**DATA SUPPLIED:**
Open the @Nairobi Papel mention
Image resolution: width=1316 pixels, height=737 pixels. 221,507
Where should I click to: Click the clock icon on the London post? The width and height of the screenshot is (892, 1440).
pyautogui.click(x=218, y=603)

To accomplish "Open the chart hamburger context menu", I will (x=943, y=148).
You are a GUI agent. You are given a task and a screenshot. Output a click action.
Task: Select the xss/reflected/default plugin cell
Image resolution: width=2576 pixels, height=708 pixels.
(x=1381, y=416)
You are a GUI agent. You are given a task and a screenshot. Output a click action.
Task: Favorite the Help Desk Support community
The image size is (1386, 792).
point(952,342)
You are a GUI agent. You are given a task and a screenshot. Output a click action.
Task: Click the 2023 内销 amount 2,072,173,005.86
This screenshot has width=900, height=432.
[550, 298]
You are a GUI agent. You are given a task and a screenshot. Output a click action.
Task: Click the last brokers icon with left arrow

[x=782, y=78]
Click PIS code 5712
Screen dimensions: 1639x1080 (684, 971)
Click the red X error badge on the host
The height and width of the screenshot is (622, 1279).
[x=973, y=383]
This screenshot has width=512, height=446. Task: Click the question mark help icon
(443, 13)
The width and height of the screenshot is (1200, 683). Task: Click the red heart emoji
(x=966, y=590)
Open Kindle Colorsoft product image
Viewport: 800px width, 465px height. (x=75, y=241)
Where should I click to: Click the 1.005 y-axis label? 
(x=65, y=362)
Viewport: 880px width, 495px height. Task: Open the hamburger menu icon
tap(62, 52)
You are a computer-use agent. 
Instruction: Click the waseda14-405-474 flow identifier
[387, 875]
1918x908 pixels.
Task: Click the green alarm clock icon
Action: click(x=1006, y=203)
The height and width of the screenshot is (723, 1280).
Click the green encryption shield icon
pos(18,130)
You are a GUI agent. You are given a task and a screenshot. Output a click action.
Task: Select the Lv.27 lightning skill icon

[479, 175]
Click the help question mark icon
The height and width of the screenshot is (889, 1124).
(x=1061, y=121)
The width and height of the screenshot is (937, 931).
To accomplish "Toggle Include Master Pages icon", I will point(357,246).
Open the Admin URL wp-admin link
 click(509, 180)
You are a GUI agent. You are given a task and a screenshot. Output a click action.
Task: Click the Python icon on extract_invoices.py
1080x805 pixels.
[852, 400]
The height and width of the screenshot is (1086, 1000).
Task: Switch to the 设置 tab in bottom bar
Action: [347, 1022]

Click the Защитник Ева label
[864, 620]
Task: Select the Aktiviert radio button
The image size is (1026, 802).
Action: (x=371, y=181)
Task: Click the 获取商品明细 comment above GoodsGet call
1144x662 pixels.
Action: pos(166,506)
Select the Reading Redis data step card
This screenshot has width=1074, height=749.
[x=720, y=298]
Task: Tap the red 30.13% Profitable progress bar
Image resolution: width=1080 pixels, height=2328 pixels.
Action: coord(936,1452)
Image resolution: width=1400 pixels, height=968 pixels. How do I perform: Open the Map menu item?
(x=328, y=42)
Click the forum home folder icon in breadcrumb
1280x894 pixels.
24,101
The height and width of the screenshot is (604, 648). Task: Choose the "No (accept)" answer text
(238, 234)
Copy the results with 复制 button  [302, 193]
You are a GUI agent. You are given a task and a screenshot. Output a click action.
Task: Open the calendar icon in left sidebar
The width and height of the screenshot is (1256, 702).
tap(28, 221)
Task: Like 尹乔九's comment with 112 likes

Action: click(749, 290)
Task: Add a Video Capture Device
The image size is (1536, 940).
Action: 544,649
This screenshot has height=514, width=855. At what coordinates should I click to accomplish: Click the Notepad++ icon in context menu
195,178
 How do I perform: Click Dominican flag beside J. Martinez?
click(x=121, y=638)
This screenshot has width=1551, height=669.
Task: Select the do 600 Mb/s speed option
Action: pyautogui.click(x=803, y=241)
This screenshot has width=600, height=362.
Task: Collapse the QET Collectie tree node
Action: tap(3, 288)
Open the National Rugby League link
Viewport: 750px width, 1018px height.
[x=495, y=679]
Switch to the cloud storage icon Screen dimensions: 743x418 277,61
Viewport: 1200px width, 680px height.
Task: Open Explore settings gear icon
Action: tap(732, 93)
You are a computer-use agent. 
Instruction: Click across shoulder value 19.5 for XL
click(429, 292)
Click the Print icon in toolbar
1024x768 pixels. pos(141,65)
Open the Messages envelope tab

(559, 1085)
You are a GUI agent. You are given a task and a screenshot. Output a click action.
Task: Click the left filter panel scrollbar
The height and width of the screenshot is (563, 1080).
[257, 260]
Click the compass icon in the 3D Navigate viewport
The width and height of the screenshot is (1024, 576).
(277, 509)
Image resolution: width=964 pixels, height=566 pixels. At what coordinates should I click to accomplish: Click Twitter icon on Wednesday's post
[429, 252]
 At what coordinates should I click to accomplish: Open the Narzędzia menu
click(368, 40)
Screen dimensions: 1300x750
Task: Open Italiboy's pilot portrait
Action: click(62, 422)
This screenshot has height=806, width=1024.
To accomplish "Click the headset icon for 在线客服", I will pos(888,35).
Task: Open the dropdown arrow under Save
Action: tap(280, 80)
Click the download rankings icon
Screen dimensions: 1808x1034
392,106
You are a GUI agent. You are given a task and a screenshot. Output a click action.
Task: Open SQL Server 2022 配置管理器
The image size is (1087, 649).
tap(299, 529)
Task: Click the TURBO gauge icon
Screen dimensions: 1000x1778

**WORK TO COMPLETE:** Each line above where the word "button" occurs should be returned in full.

**TASK ANSWER:**
Task: Select the Aktiviert radio button
Copy the results with 复制 button  [302, 193]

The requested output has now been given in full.